● **ABOUT THIS EXERCISE**
What lines below include the string "height"? Pick them out and copy them.

● **EXERCISE INPUTS**
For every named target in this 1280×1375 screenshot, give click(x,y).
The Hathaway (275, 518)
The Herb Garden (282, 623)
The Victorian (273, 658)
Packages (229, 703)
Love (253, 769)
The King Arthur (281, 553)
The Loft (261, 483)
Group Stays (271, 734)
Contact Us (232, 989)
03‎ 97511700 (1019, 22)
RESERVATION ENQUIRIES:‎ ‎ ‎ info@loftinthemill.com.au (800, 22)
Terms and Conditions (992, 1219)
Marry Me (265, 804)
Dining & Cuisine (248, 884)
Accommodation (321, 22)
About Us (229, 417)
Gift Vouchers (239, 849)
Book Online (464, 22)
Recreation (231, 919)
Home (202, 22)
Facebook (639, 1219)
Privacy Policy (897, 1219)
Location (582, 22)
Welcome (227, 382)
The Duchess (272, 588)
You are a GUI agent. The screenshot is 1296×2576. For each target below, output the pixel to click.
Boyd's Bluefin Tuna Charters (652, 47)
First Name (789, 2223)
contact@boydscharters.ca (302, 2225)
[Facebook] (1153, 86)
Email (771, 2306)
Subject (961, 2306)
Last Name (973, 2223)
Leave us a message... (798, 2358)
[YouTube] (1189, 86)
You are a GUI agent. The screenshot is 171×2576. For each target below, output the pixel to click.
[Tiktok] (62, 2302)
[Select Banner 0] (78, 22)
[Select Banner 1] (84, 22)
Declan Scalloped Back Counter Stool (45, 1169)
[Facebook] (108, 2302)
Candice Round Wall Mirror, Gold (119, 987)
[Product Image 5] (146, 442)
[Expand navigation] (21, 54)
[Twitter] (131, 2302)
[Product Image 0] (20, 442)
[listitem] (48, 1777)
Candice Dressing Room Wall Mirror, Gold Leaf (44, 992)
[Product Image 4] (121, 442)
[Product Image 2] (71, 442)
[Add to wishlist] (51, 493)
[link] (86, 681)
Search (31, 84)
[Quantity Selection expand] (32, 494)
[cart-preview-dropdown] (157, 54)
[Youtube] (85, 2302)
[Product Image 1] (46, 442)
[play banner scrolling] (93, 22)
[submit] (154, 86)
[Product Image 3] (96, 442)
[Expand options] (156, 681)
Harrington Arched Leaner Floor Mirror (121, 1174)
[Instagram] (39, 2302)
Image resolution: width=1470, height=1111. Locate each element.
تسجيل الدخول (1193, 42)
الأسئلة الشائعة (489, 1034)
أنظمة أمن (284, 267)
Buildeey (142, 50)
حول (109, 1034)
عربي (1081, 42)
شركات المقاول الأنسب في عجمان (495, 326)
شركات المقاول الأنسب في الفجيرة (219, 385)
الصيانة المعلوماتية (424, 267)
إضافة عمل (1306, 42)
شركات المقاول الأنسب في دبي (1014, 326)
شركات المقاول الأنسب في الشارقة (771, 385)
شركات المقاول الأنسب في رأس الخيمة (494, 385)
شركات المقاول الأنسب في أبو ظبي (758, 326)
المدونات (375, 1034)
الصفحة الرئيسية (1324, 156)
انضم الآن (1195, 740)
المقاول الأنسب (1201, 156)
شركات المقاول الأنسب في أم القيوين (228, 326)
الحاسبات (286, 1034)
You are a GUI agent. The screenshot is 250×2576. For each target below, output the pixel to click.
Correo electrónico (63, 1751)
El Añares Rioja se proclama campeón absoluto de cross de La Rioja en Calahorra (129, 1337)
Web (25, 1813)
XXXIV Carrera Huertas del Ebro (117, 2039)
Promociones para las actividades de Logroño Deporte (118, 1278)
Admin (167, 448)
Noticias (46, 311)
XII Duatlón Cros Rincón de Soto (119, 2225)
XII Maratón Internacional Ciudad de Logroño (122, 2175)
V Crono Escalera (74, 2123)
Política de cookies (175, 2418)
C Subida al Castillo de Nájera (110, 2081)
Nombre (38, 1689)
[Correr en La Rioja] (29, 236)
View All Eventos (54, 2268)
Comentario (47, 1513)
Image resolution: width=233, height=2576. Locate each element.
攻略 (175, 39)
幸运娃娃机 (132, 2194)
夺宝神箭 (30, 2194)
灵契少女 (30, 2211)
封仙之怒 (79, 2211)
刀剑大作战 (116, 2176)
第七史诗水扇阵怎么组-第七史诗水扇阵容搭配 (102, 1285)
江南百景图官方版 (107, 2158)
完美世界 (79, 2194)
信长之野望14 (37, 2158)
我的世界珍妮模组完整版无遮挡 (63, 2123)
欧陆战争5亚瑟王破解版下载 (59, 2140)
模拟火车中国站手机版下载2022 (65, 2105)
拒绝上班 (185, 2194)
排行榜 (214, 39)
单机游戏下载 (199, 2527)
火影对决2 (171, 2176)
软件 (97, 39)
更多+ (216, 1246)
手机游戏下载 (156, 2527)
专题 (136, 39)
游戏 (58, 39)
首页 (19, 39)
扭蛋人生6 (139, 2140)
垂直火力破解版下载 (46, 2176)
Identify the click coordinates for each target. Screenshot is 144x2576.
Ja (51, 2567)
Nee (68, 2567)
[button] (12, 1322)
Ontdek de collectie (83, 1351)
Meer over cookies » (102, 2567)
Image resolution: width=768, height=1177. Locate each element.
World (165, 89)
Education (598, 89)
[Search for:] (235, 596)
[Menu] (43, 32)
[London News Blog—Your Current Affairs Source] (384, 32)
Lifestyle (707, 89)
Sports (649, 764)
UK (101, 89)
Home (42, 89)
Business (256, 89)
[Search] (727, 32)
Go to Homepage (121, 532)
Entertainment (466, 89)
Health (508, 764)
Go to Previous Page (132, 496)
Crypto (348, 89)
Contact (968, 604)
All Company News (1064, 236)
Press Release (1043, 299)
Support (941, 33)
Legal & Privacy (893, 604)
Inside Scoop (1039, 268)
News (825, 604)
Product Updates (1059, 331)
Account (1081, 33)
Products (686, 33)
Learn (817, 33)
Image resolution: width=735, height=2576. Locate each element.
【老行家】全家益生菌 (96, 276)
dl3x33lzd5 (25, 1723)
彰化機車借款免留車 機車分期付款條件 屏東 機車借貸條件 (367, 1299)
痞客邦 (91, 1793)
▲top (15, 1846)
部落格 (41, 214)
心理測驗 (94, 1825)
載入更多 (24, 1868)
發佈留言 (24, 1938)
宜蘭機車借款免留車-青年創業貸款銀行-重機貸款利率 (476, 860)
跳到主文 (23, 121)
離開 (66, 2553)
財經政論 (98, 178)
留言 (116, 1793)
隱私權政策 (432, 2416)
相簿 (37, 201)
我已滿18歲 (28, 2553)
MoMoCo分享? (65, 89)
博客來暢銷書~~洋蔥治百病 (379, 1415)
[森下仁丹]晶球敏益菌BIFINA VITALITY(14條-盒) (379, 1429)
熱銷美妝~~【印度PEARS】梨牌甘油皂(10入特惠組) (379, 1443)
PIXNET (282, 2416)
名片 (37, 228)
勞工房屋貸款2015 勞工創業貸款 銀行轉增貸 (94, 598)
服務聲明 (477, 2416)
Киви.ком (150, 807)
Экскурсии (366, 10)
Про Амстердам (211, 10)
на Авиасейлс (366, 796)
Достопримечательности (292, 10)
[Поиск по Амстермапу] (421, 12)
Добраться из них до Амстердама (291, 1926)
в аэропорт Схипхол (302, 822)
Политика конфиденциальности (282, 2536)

● **OUTPUT OF THE EXERCISE**
Image resolution: width=1470, height=1111. Locate each element.
Image resolution: width=233, height=2576. Locate each element.
Image resolution: width=768, height=1177. Locate each element.
Image resolution: width=735, height=2576. Locate each element.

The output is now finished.